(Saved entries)
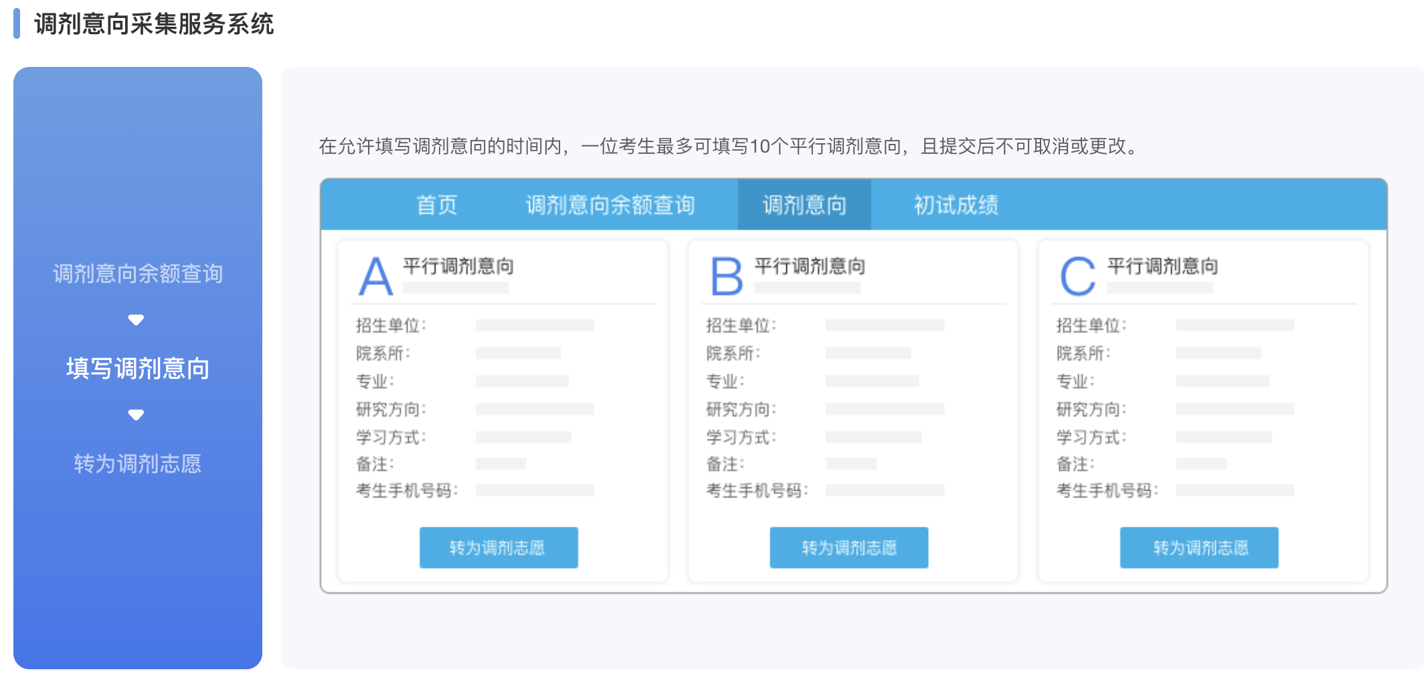Click 招生单位 value field in card A
This screenshot has height=684, width=1424.
534,325
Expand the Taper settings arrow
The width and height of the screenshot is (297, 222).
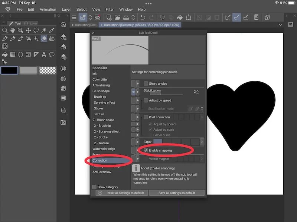click(202, 142)
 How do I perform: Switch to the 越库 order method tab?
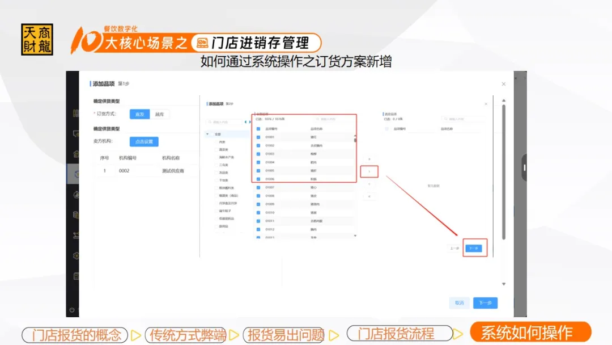click(x=159, y=114)
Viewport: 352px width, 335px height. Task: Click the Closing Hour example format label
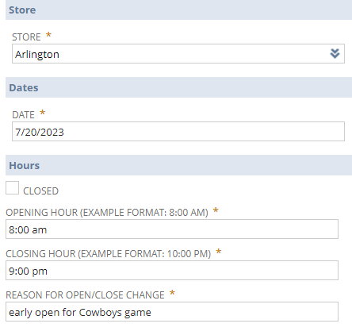pyautogui.click(x=109, y=254)
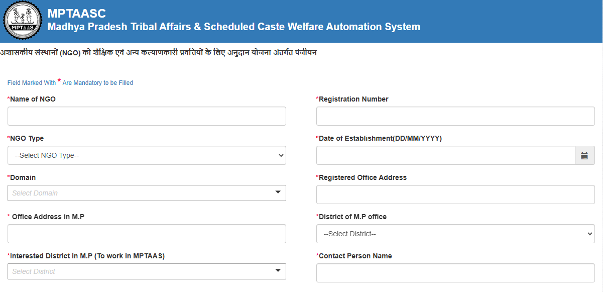Viewport: 603px width, 292px height.
Task: Click the mandatory fields notice text
Action: click(x=70, y=82)
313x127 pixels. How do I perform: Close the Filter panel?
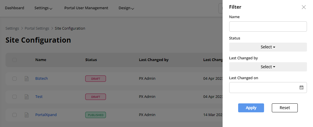click(303, 7)
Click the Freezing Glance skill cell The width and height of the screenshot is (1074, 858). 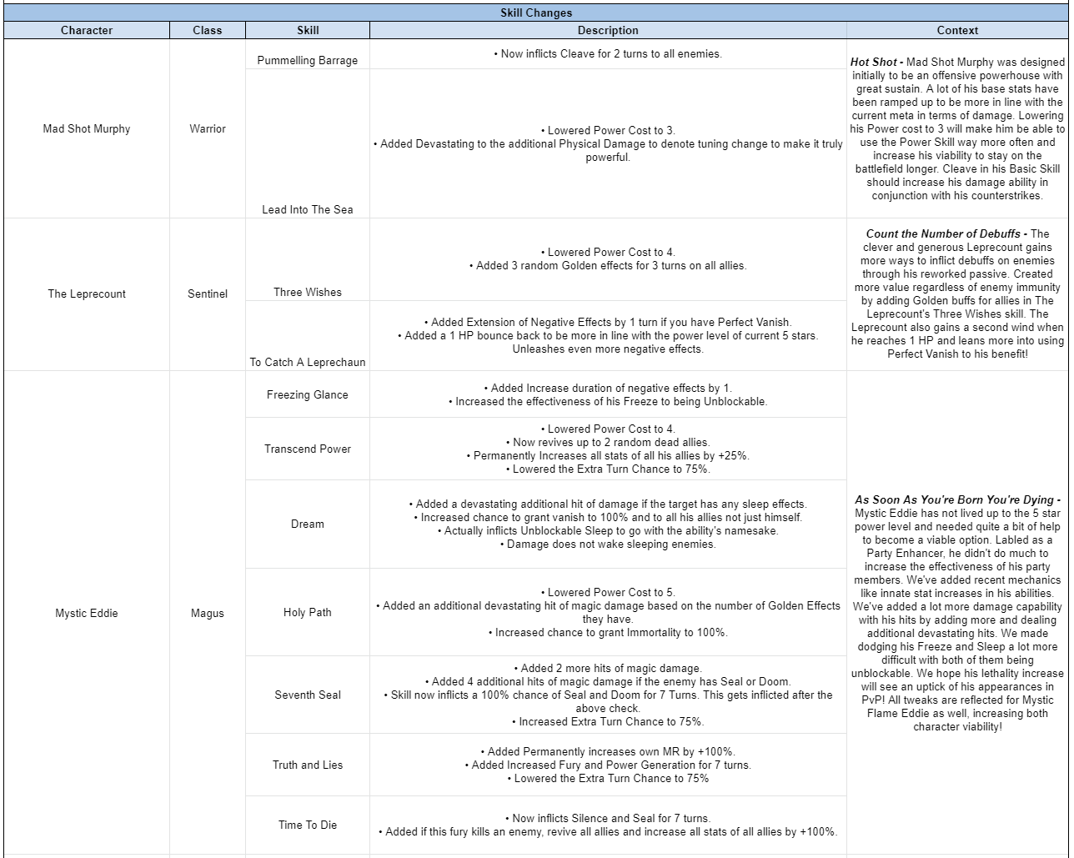click(x=308, y=394)
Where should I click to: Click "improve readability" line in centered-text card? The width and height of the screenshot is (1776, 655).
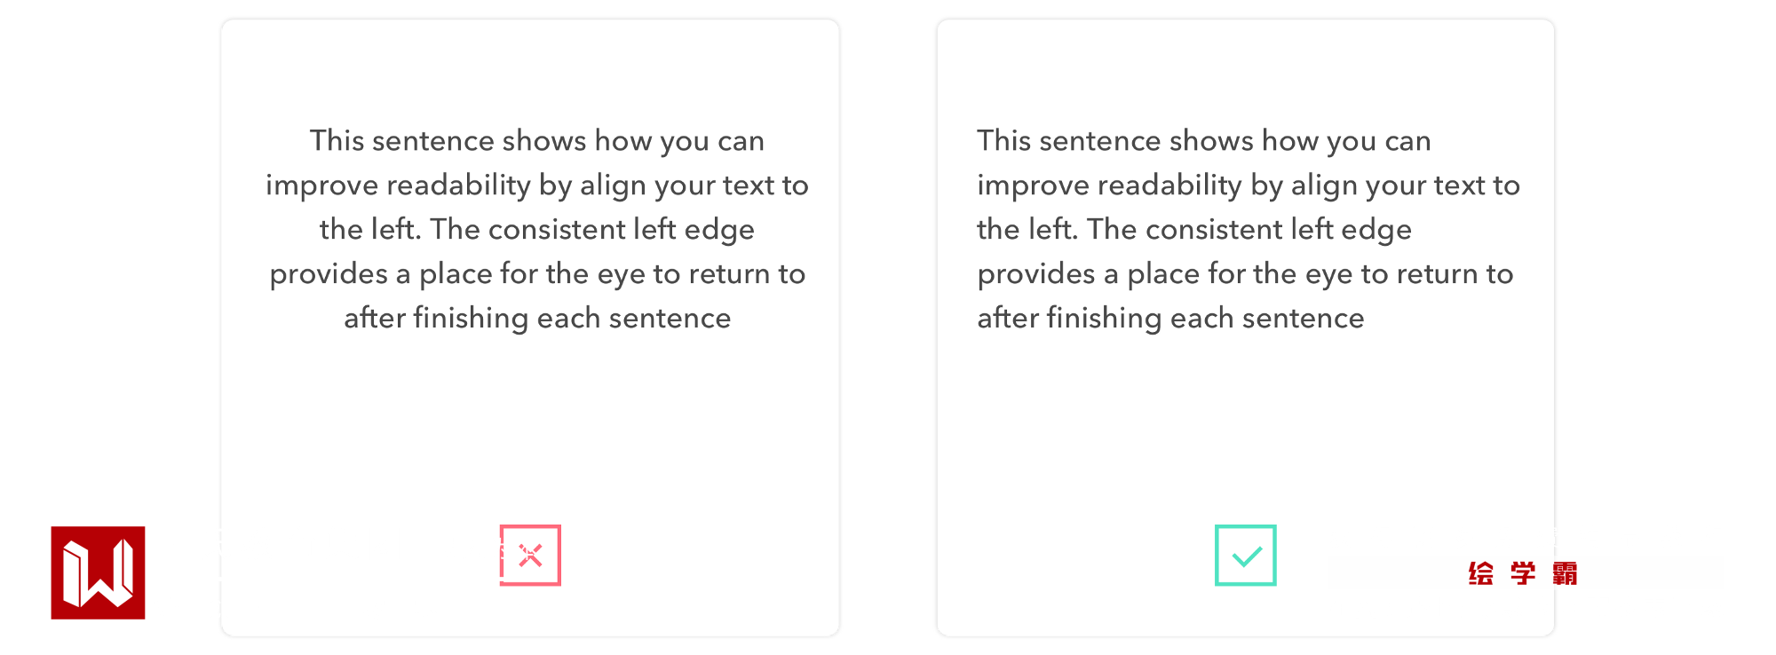pyautogui.click(x=536, y=185)
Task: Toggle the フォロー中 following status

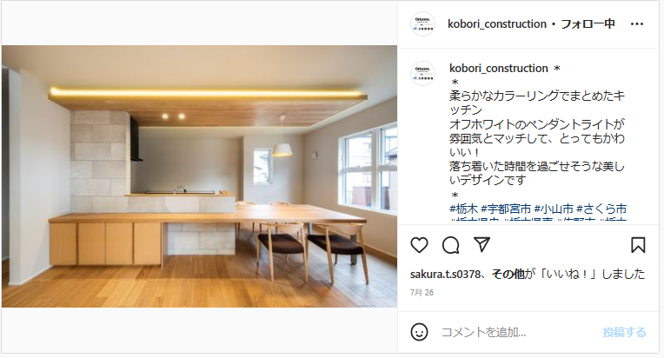Action: pyautogui.click(x=588, y=24)
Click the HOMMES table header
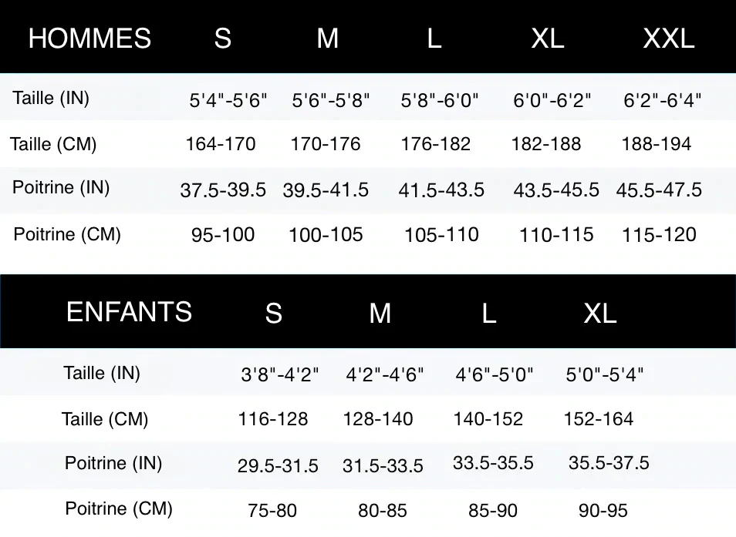The image size is (736, 537). [89, 38]
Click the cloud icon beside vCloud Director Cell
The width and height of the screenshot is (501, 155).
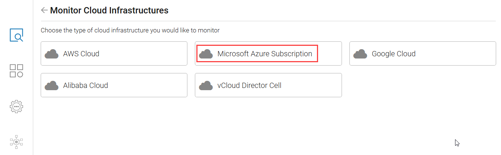point(206,86)
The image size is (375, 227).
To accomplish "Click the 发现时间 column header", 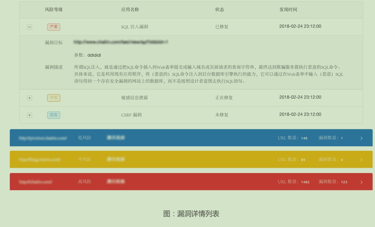I will click(288, 10).
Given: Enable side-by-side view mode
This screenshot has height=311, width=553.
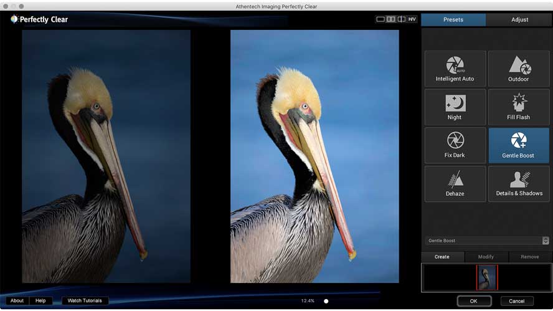Looking at the screenshot, I should point(391,19).
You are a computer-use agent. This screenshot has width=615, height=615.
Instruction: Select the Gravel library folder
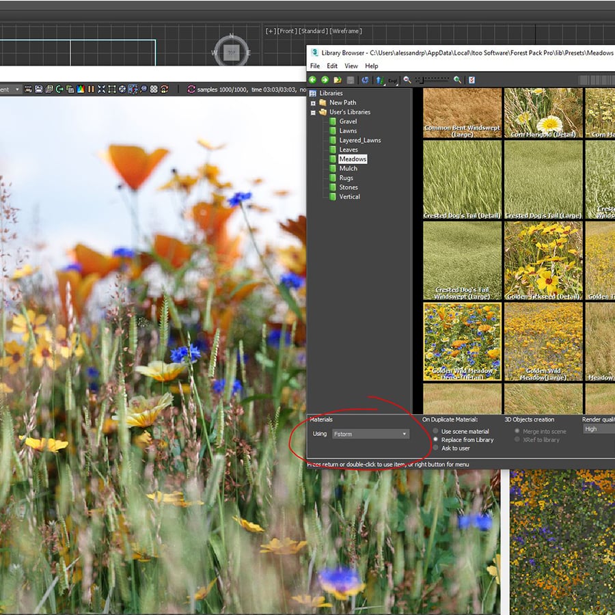pyautogui.click(x=348, y=122)
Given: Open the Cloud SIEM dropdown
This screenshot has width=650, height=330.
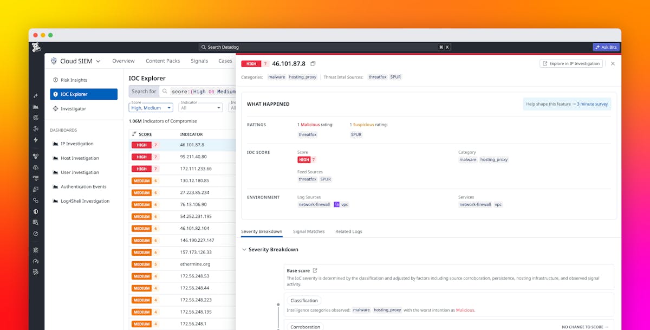Looking at the screenshot, I should 99,61.
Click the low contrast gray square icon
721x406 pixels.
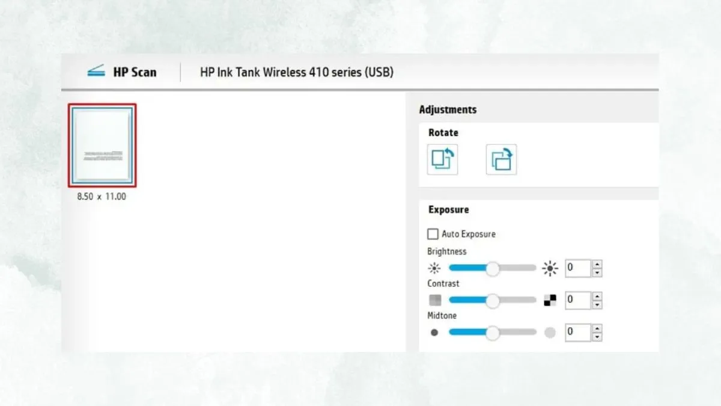[434, 300]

What needs to be done: Copy all lines from the entries that contain the word "Given".

Exercise output:
Given: Enable side-by-side view mode
Given: Open the Cloud SIEM dropdown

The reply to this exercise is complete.